Lors de son procès, qui va s’ouvrir le 12 décembre, le photojournaliste risque d’être condamné à la perpétuité pour des accusations à caractère politique forgées de toutes pièces, en lien avec son travail.

Amnesty International a recueilli près de 90 000 signatures dans le monde entier dans le cadre de sa pétition appelant à la libération immédiate de Mahmoud Abu Zeid. Le photojournaliste s’est adressé à ceux qui le soutenaient dans une lettre écrite en prison et rendue publique début décembre.

« Vous continuez à me donner la sensation que je ne suis pas seul. Vous tous êtes devenus ma force et mon énergie, et sans vous je ne peux pas traverser ça », a-t-il écrit. « CONTINUEZ À CRIER : “LE JOURNALISME N’EST PAS UN CRIME”. »

La lettre ouverte d’Amnesty International évoque aussi les actes de torture et autres formes de mauvais traitements que Mahmoud Abu Zeid a subis pendant son incarcération. Elle souligne que son maintien en détention sans procès depuis deux ans est une violation du droit international relatif aux droits humains, ainsi que du droit égyptien et des engagements pris par les autorités égyptiennes en matière de liberté d’expression.

Le président Abdel Fattah al Sissi a déclaré à la BBC, en novembre 2015 : « il y a largement la place pour des médias libres en Égypte, et toutes les entités gouvernementales sont critiquées par les médias nationaux ». Il a ajouté qu’« aucun autre pays au monde ne pourrait se targuer d’accorder une telle liberté aux médias ». Pourtant, selon le Syndicat de la presse égyptienne, au moins 32 journalistes se trouvent actuellement derrière les barreaux en Égypte, dont 18 en lien avec leur travail de reporters.

«  Amnesty International a exprimé à maintes reprises sa préoccupation à propos de l’usage généralisé de la détention provisoire comme moyen de punition par les autorités égyptiennes, en violation des normes internationales, qui précisent que cette détention doit être une mesure de précaution utilisée à titre exceptionnel », déclare Said Boumedouha dans la lettre ouverte.
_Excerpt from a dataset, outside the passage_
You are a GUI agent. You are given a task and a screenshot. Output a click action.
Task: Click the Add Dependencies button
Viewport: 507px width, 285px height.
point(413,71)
« Mahmoud Abu Zeid et des centaines d’autres personnes sont ainsi maintenus en détention sans avoir été jugés, dans des affaires relatives à l’exercice pacifique de la liberté d’expression et de réunion. »
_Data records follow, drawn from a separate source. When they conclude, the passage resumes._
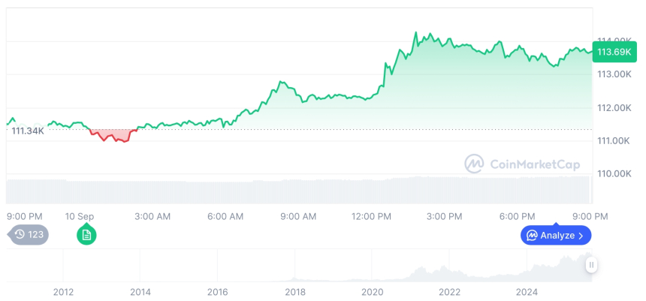Image resolution: width=646 pixels, height=301 pixels.
Task: Select 2024 on the mini timeline
Action: click(x=527, y=291)
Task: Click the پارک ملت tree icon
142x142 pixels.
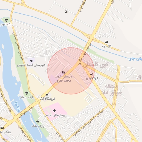Action: pyautogui.click(x=38, y=122)
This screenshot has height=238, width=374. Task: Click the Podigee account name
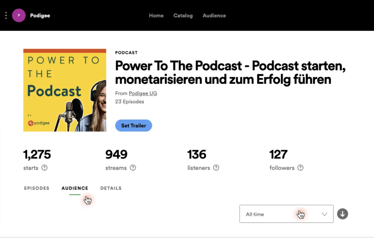point(40,16)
Mahmoud Abu Zeid a été arrêté le 14 août 2013, alors qu’il prenait des photos des forces de sécurité en train de disperser avec violence les participants à un sit-in au Caire ; plus de 600 manifestants avaient été tués ce jour-là. Il est actuellement détenu au centre pénitentiaire de Tora, au Caire, dans des conditions inhumaines.